The best way to make sure neither one of you is developing feelings? Communicate! Every so often, ask her how she's feeling about the situation and if she's having any concerns about the situation. This can be one of the most valuable tools in a casual relationship.

3. Be honest and believe that she is being honest. Don't tell a woman you're looking for a relationship, marriage, kids, etc. if it's not true and your just wanting to get laid. If you are honest that you don't want a relationship, or that marriage and kids isn't in your near future, then you are absolutely free of blame if a women gets disappointed when she doesn't believe you or think she can change your mind. However, if you lie to a girl to get her in the sack that's cruel and she didn't deserve it.

And if a woman is honest with you that she's looking for a casual relationship, believe her. Unfortunately most men don't believe a woman who is honest about wanting a casual thing and not a relationship, so they have a one-night stand and never call her again. It's better to disappoint people who are dishonest than people who are being honest and trust your honesty. Getting your sexual needs met at the expense of lying and deceit is not worth it!

If you have any comments, suggestions, experiences, or if you think I've missed something or disagree, please post your comments, I'd love to hear any and all of them!

8/26/09

Have You Had a Bad Date?

So most of us women, especially in our 30's have had our share of crazy dates. Last night I went out with a new guy. I was already skeptical based on some of our email correspondence previous to the date. He casually mentioned what kind of bedding he had on his bed. Then instead of meeting at the restaurant where we were going he texted me to tell me he was at a bar on another side of town and said that I could drive to the bar he was at and then I could drive us to the restaurant. At this point I pretty much knew that this wasn't going to be my prince charming. However, I showed up and he had a sweet smile and a very nice reception. However, I IMMEDIATELY caught him doing the once over, three times! At every point on our way to the restaurant I saw him blatantly looking at my boobs and body. However, dinner was nice, we had great conversation that I really enjoyed. Then it was time for the bill. I did my normal reach for the wallet expecting him to say "no, it's okay, I've got it" like every other man for the last 32 years (well I haven't really been dating the entire 32 years!), but he didn't. I pulled my credit card out and he didn't stop me at all. If I had been a horrible date I could understand, but he invited me to go on a walk after dinner and tried to sneak in for the kiss at the end. The next day he texted me in the morning to say he had a nice time and to see if we could hang out that night.

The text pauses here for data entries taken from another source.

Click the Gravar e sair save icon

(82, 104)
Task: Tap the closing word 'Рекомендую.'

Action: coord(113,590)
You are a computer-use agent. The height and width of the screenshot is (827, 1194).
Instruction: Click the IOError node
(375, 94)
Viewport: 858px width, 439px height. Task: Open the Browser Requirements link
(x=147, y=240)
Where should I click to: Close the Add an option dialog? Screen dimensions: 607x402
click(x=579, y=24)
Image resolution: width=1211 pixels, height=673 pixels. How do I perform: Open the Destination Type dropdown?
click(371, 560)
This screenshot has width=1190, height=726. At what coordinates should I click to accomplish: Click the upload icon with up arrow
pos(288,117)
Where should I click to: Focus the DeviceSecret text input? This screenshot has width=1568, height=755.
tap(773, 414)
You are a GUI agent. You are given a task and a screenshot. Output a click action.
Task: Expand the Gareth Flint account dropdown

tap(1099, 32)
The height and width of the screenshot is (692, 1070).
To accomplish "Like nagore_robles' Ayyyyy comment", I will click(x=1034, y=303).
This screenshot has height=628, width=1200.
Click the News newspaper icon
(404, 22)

Now the moral of this story is that a lot of women would consider this a "bad date". But it absolutely wasn't a bad date. He was polite, the conversation was good, I enjoyed talking with him and the food was good. The other stuff was amusing, such as him looking at my boobs and letting me split the check while asking for a second date. It was material to give me much amusement and good stories to tell my friends later. I had to laugh and had an overall good time. Too many women take dating too seriously and focus on the negative. In order to be a single lady in your thirties you have to be able to have a sense of humor about dating and be able to enjoy a date even when it seems disasterous. There's no reason to be uptight, just laugh and chalk it up as one more learning experience!

Okay, now it's your turn to share your worst dating experience. Comment on this post with the details of your dating "adventure" so the rest of us girls can share in your amusement. We'll have a virtual martini and share our laughter via blog!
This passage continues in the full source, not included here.